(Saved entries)
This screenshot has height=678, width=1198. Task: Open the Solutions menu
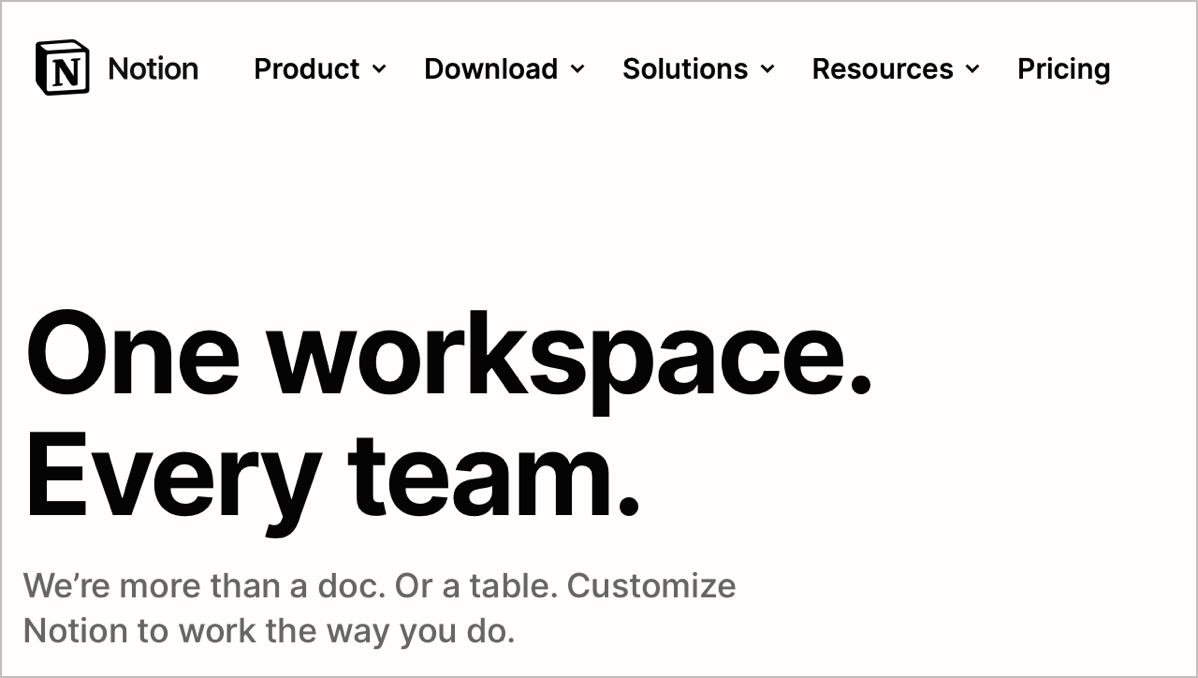[x=685, y=69]
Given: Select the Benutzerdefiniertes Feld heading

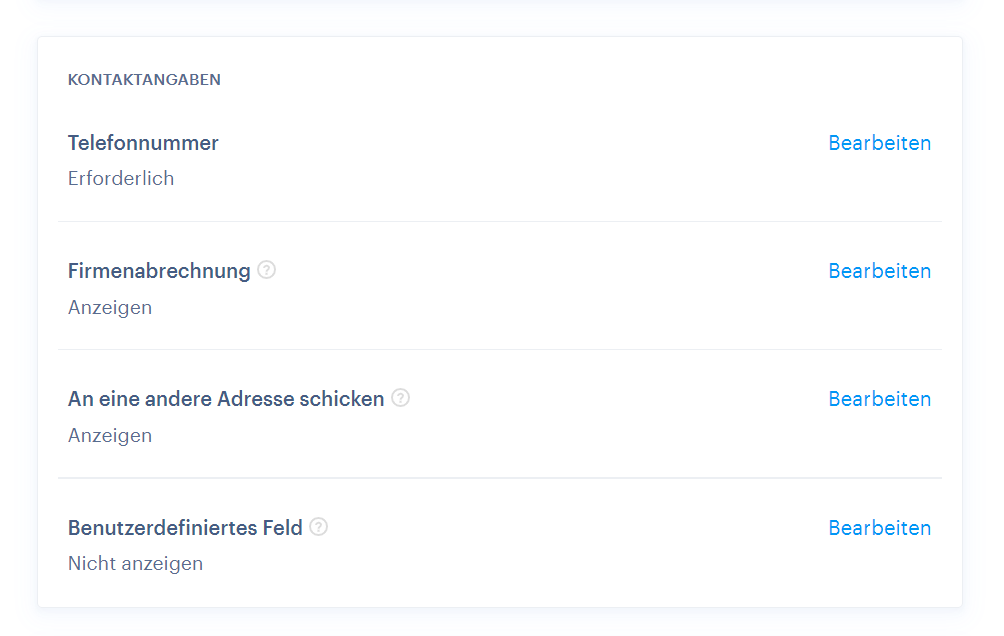Looking at the screenshot, I should tap(185, 528).
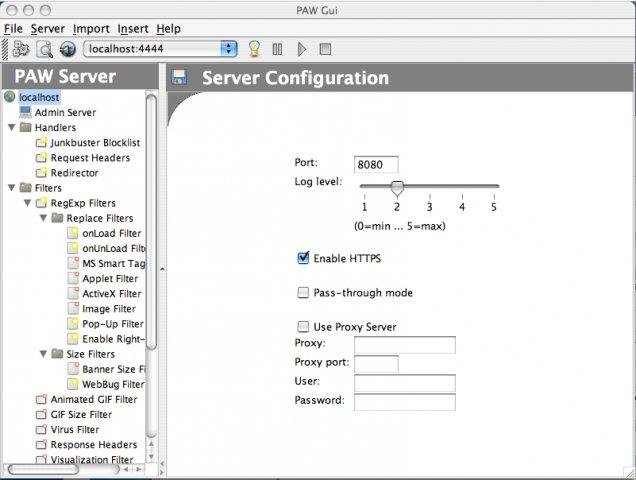
Task: Click the round clock-like toolbar icon
Action: (x=68, y=49)
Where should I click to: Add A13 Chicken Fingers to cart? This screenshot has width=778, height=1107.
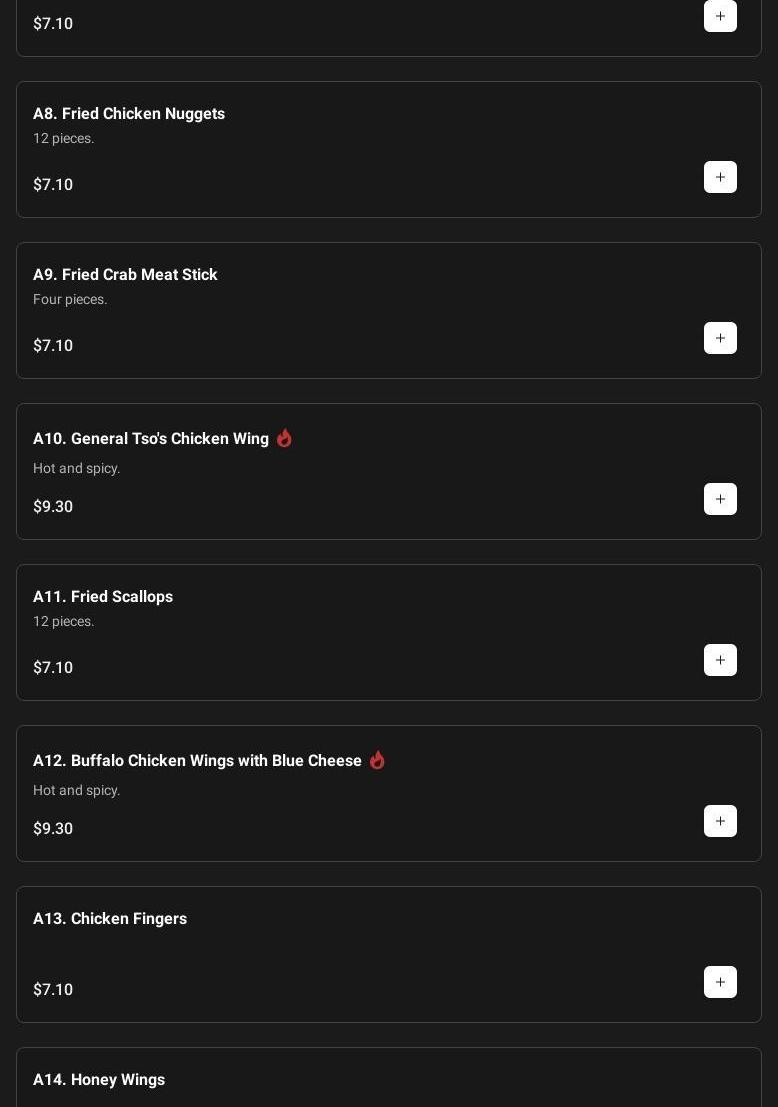click(x=720, y=982)
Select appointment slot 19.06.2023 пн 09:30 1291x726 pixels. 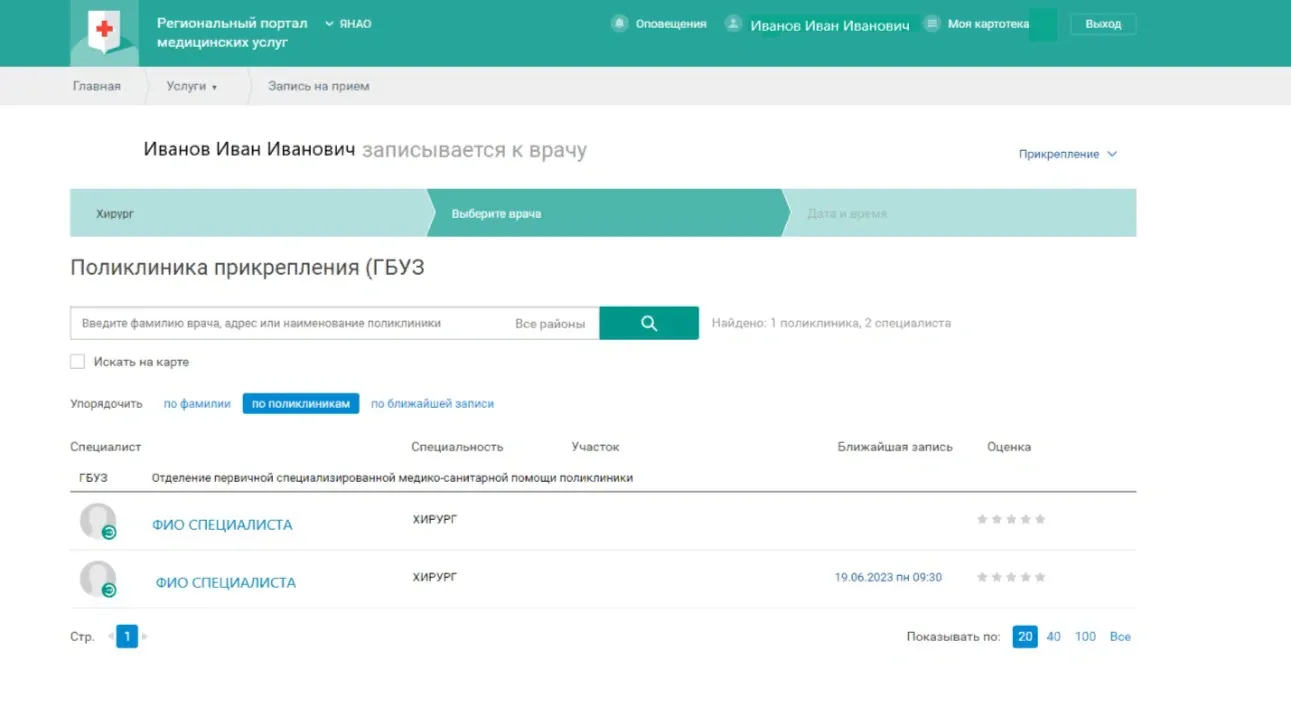pos(888,577)
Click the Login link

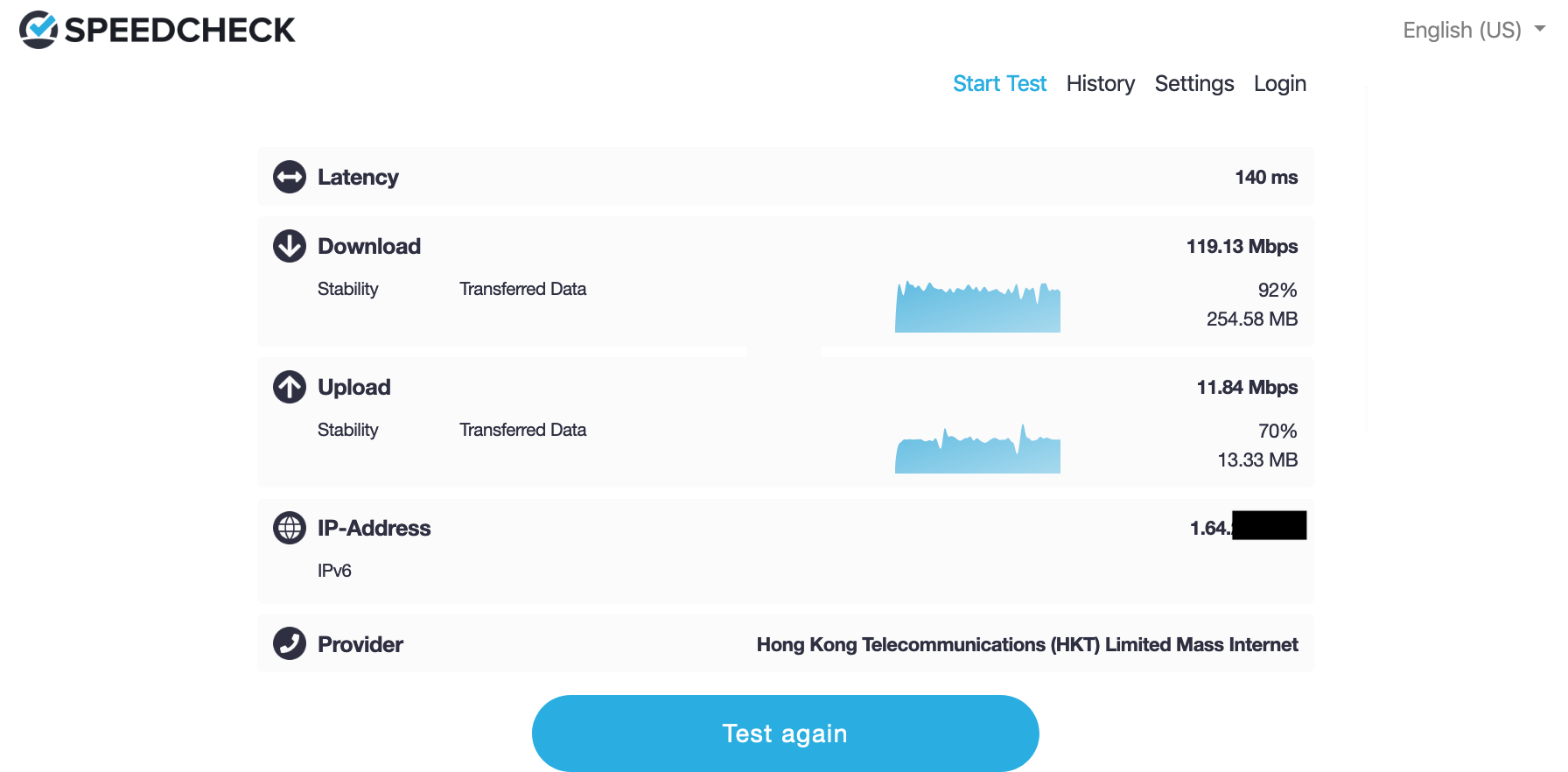click(x=1279, y=83)
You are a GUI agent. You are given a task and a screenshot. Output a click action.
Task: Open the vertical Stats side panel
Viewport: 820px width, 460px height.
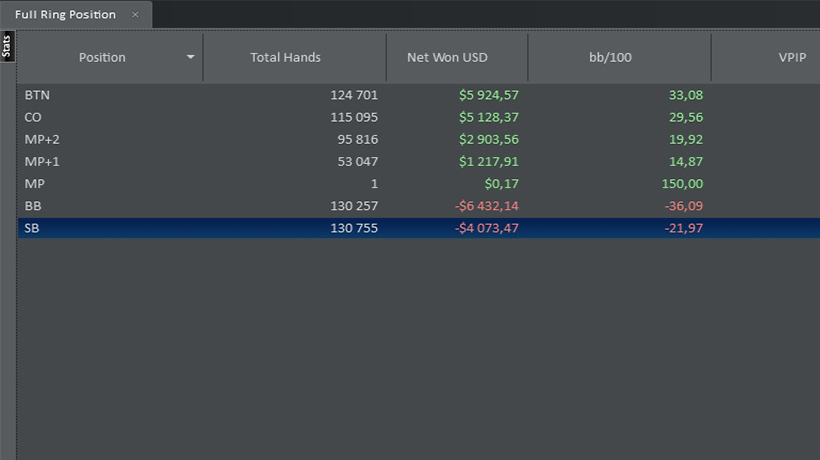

● What is needed: Where the line with "You are a GUI" appears, begin there and transcribe exactly through the last line of the data, leaving all pictures aside.

● Your solution:
You are a GUI agent. You are given a task and a screenshot. Output a click action.
Task: Open the vertical Stats side panel
Viewport: 820px width, 460px height.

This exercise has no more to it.